There was some confusion and misunderstanding about my recent faux lost love post, so I am taking this opportunity to clarify.
I was not saying that anyone's feelings are fake. The feelings are real. Nothing is delusional.
My blog article refers to the profile I found, over my 17 years of researching this topic: for successful lost love reunions, the couples have a certain profile of what their initial romances were like. When people reunite, who are not married, and their initial romances were not stormy, only ending because of a situational factor outside of the couple's control—moved away, too young, parents disapproved, etc.—they have a good chance of staying together as adults. They feel like they were always meant to be together.
If these couples reunite when there are new situational factors to keep them apart, like being married when they reconnect, then their reunions may or may not work, and they may have a rough time, but the problems are related to the situations and not the case that they wouldn't be happy together if situations were different.
For people who did not have positive initial romances—perhaps personality differences were difficult, not getting along, or other factors that will probably remain as the people grow older—then the issue at reunion is not solving external barriers but dealing with a romance between two people who probably never belonged together and cannot be happy together. I am not saying the love is false. I am saying the lost love interpretation is false.
What this means (and how it can be helpful) is the different approach someone would take to move away from the pain. If the two had a wonderful initial romance, but one wasn't ready for marriage (too young), and they reconnect when they are married to other people, then the focus of soul-searching (and possibly therapy) would be to decide whether they want to stay married or leave the marriage to be with the lost love. Being in the middle with a secret affair is painful, so they need to choose one or the other (or tell their spouses and agree as a married couple that the lost love and spouse will coexist...an unlikely possibility).

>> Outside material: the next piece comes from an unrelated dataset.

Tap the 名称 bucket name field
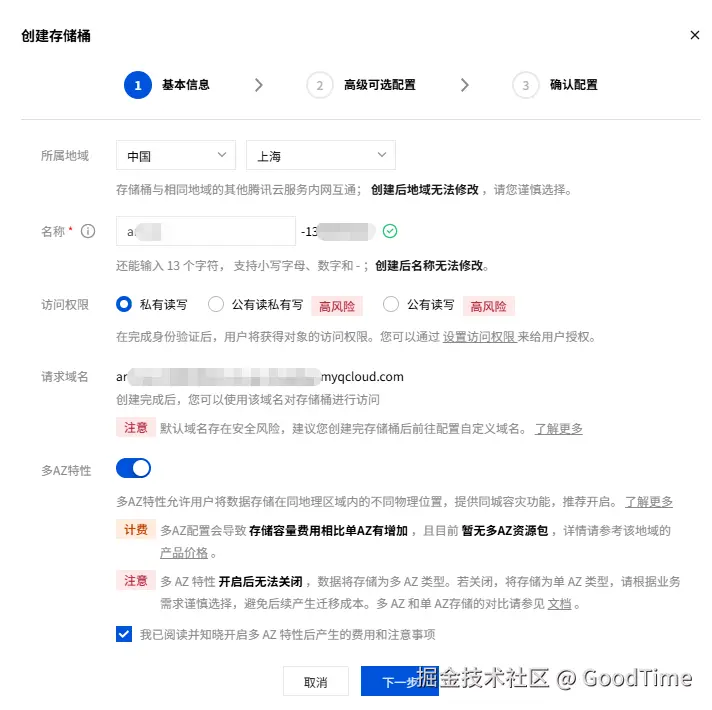 [205, 231]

In the situation I call a faux "lost love," there is no external situation that will resolve the painful reconnection. The reunion isn't working because of conflicts between the two lost loves, just as they conflicted years ago. So therapy would involve exploring why the bond is so compelling despite the
feelings of devastation and desperation it causes.
Someone can have a faux situation and be married, and the marriage can seem like the stumbling block when really the reunion wouldn't work even if they were single.
Knowing the difference can help resolve the dilemma of whether to be together or not. Insight into what is compelling (maybe addictive) about the reunion can make choices easier. Choosing will take away the pressure to do something (and reduce the risk if getting caught). If someone can leave the problematic lost love for a few months, they have a better chance of getting their feelings of love, sexual excitement, anxiety and guilt under control and managing the addictive quality. The feelings may never go away - they are real feelings - but they can be managed with the right counseling so that the decision, though difficult (!), will feel like the right thing to do.
Many people cannot do this on their own. They need a support system, just like alcoholics do well with AA, or therapy. By continuing the stormy reunion, a person unknowingly recreates the familiar and exciting "stormy" romance from the past. Sometimes it's not possible to finish things completely. Sometimes there is no "best" way to conclude; sometimes it boils down to the least detrimental decision.